■ **Work instruction**:
Return only the lines from the top of the data down to the one that holds "PC Periferijia (377, 88)", both included, without any pictures.

-------- Records shown

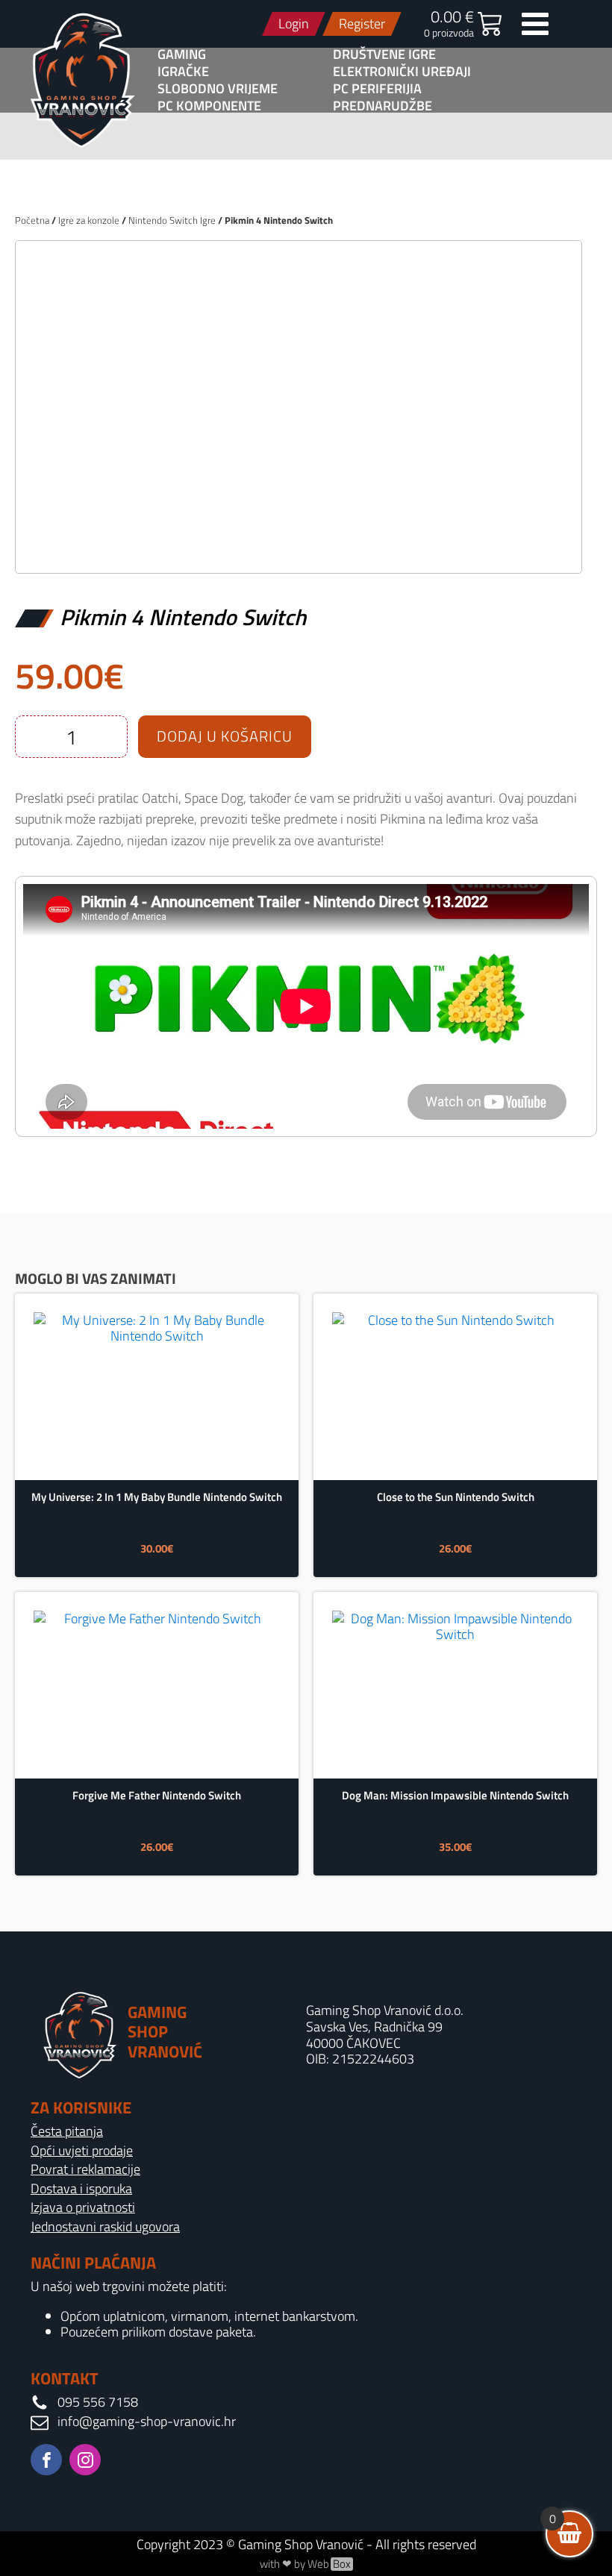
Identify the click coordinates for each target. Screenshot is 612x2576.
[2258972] (298, 546)
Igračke (183, 71)
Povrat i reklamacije (85, 2169)
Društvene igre (384, 54)
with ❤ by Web (305, 2564)
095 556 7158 (97, 2402)
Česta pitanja (67, 2131)
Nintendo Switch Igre (172, 220)
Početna (32, 220)
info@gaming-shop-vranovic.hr (146, 2421)
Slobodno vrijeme (217, 88)
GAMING (181, 54)
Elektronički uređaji (402, 71)
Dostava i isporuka (81, 2189)
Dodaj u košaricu (225, 736)
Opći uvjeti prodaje (82, 2151)
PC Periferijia (377, 88)
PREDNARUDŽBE (382, 106)
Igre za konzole (88, 220)
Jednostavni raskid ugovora (105, 2227)
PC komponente (209, 106)
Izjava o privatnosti (83, 2207)
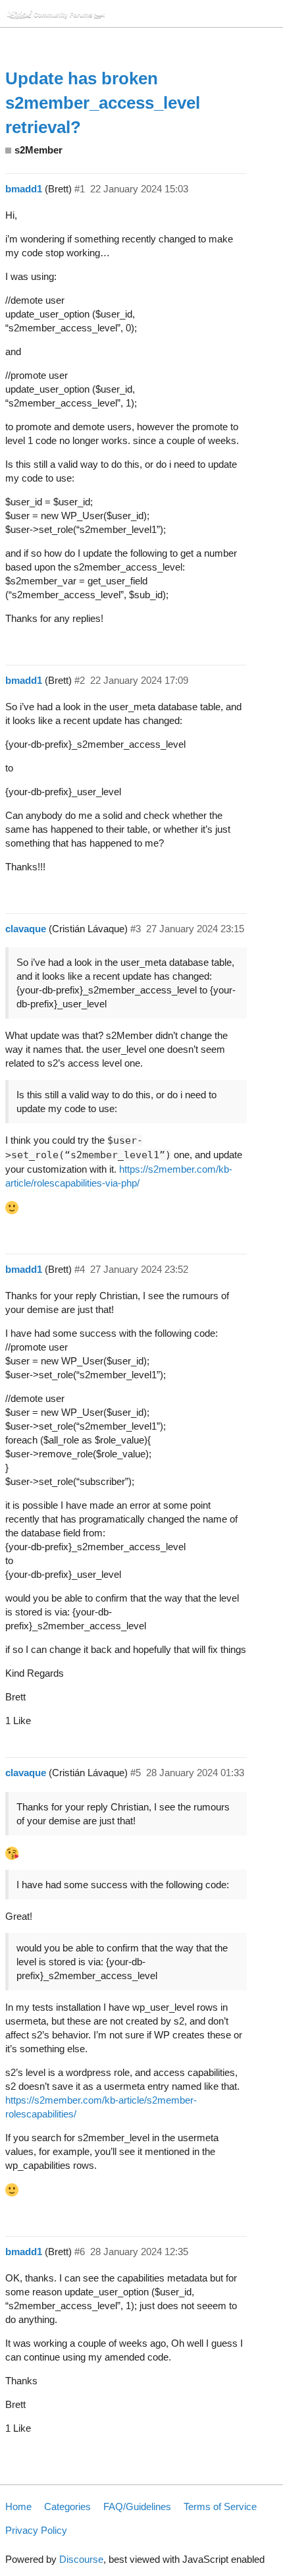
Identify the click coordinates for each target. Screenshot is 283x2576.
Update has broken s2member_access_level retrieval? (102, 103)
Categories (67, 2506)
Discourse (81, 2559)
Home (18, 2506)
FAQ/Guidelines (137, 2506)
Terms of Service (220, 2506)
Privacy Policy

----------------

■ **Written answer**:
Identify the click coordinates for each target. Screenshot is 612x2576.
[2258972] (298, 546)
Igračke (183, 71)
Povrat i reklamacije (85, 2169)
Društvene igre (384, 54)
with ❤ by Web (305, 2564)
095 556 7158 (97, 2402)
Česta pitanja (67, 2131)
Nintendo Switch Igre (172, 220)
Početna (32, 220)
info@gaming-shop-vranovic.hr (146, 2421)
Slobodno vrijeme (217, 88)
GAMING (181, 54)
Elektronički uređaji (402, 71)
Dostava i isporuka (81, 2189)
Dodaj u košaricu (225, 736)
Opći uvjeti prodaje (82, 2151)
PC Periferijia (377, 88)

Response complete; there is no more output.